──────── Recorded data
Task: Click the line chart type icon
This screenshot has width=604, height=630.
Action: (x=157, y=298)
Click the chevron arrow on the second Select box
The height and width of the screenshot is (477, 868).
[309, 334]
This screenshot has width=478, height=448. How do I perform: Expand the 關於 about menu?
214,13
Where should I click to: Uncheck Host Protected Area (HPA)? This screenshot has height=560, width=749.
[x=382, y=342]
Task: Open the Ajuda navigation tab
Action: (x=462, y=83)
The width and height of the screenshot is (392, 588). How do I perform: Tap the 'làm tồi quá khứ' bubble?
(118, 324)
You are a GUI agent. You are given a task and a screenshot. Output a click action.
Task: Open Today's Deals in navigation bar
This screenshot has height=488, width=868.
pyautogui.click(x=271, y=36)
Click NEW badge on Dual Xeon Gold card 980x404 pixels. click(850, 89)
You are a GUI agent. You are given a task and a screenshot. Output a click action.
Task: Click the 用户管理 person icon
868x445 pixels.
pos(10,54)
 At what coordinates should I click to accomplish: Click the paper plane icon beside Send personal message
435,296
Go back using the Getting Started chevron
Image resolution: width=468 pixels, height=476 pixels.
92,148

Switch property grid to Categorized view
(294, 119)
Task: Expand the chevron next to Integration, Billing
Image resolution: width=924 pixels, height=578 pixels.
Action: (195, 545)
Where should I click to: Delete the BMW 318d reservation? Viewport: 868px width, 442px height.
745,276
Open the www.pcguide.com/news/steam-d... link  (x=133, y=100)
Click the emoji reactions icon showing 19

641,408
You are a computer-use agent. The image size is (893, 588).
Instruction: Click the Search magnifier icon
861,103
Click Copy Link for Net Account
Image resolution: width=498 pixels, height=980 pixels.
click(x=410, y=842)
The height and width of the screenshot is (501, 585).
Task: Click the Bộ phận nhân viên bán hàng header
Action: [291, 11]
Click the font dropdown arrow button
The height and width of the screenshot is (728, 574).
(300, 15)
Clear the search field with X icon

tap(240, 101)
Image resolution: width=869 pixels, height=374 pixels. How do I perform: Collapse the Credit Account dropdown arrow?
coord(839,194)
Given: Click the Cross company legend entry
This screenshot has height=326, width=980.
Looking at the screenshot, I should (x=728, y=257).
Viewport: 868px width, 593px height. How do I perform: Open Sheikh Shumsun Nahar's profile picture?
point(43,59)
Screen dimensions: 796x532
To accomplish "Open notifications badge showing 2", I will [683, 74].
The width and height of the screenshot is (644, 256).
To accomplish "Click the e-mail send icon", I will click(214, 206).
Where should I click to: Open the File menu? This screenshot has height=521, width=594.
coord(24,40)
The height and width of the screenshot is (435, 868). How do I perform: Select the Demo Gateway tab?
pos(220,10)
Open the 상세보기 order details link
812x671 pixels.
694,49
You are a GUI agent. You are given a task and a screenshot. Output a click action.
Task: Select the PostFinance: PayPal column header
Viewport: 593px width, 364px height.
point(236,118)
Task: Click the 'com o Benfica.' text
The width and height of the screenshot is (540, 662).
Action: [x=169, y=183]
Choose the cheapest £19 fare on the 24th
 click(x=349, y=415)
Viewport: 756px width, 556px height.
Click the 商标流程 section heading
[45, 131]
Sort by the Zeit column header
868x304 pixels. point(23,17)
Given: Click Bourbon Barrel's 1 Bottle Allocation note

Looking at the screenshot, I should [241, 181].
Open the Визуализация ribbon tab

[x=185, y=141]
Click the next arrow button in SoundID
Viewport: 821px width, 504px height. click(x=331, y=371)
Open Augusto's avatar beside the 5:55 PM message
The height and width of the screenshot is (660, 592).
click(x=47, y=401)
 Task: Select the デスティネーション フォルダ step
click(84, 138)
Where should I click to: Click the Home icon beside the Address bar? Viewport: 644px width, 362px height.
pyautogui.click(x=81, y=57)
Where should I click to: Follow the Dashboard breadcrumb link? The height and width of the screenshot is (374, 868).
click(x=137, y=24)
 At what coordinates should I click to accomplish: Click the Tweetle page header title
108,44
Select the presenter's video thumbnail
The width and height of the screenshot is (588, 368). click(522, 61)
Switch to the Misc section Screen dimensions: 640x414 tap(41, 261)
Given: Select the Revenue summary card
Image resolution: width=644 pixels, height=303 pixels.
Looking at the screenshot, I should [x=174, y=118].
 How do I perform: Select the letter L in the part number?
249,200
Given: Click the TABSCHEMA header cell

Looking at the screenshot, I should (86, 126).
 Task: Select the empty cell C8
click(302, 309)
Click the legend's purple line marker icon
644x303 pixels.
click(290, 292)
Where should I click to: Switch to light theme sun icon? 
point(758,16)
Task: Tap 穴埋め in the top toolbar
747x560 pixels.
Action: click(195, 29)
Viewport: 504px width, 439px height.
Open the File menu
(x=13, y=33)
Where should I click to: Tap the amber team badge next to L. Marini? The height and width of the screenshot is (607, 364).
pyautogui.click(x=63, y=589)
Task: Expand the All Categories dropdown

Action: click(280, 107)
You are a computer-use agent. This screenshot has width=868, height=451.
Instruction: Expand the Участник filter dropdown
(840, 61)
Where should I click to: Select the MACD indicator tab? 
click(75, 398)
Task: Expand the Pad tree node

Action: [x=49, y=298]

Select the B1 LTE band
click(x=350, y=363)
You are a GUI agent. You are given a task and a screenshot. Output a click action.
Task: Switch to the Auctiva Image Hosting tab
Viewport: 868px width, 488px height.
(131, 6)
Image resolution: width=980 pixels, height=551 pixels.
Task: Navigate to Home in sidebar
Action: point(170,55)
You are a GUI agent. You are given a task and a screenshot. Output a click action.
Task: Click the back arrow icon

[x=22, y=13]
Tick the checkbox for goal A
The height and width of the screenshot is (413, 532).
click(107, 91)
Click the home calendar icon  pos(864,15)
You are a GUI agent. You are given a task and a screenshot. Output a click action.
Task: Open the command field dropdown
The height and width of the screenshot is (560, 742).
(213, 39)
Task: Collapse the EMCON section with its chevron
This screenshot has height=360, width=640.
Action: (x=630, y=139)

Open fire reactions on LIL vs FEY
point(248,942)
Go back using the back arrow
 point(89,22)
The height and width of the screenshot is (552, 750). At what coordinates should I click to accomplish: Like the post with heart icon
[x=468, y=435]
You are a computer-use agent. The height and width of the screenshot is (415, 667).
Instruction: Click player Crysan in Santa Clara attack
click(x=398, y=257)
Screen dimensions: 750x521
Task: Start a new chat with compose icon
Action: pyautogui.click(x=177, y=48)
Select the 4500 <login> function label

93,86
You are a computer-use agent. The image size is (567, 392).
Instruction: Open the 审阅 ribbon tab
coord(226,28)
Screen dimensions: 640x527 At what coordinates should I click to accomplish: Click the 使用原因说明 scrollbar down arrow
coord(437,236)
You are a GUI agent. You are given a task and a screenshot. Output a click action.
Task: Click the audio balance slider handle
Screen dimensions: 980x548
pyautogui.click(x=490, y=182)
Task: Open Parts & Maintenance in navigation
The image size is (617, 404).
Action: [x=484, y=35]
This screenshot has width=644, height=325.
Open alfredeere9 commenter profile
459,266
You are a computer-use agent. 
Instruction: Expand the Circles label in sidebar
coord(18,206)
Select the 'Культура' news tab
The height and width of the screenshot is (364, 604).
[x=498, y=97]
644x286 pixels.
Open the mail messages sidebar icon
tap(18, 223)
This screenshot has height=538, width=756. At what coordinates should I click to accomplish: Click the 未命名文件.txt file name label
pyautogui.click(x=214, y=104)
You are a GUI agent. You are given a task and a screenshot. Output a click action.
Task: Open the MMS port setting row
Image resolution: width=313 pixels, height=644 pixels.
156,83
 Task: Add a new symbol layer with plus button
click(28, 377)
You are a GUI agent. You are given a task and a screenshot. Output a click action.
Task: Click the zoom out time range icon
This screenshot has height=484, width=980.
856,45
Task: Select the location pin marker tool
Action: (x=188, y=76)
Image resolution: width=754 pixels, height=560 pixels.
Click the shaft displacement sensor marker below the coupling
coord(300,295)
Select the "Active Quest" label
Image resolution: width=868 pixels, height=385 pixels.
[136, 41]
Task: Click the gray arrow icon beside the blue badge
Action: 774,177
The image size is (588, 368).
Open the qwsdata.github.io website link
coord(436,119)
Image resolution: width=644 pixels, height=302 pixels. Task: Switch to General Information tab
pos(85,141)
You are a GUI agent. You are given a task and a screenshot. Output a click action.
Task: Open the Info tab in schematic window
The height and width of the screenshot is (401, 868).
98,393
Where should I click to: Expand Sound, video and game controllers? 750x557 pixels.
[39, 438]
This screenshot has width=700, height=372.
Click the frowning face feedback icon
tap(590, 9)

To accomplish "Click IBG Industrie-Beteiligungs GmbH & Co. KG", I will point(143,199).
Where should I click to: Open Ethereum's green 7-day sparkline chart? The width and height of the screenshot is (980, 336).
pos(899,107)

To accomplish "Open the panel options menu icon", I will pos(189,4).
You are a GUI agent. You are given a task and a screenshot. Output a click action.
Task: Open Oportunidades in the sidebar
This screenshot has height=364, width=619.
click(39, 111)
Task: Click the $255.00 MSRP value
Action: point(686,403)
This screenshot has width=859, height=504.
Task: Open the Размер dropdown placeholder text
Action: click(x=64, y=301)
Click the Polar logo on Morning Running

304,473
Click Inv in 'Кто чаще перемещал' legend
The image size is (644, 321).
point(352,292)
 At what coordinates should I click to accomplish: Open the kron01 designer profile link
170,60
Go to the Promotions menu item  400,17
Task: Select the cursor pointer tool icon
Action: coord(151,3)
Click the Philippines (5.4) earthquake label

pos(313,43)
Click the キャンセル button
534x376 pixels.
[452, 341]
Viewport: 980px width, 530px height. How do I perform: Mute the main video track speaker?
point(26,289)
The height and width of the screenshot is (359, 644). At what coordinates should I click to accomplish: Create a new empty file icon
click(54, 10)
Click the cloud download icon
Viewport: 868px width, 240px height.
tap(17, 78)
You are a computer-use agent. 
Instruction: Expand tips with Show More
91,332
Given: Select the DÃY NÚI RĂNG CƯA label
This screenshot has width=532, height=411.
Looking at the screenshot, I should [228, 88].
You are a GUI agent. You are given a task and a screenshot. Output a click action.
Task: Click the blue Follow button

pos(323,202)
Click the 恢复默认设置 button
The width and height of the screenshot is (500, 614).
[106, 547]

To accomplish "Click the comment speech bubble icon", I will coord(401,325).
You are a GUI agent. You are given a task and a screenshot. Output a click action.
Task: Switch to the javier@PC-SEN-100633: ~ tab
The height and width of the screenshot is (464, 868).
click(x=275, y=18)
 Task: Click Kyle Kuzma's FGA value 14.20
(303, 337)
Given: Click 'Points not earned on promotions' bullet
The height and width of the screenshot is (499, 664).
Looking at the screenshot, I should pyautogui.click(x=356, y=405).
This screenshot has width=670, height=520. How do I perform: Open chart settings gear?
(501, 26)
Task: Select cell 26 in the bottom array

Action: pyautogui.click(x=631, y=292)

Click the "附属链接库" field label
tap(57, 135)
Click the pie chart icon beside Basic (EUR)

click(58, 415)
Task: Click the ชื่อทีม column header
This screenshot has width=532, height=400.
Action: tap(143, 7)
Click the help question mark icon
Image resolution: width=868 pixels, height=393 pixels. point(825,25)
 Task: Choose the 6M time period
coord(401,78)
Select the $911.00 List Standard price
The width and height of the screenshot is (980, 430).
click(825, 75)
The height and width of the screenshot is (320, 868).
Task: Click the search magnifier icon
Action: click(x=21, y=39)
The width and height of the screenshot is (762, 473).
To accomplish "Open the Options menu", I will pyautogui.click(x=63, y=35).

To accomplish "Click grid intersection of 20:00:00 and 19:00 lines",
────────────────
### What the exercise asks
Would you please write out, exactly and with no other lines, the stretch of the listing above from the line containing "Click the emoji reactions icon showing 19" through the line containing "Click Copy Link for Net Account"?

### Output
Click the emoji reactions icon showing 19

641,408
You are a computer-use agent. The image size is (893, 588).
Instruction: Click the Search magnifier icon
861,103
Click Copy Link for Net Account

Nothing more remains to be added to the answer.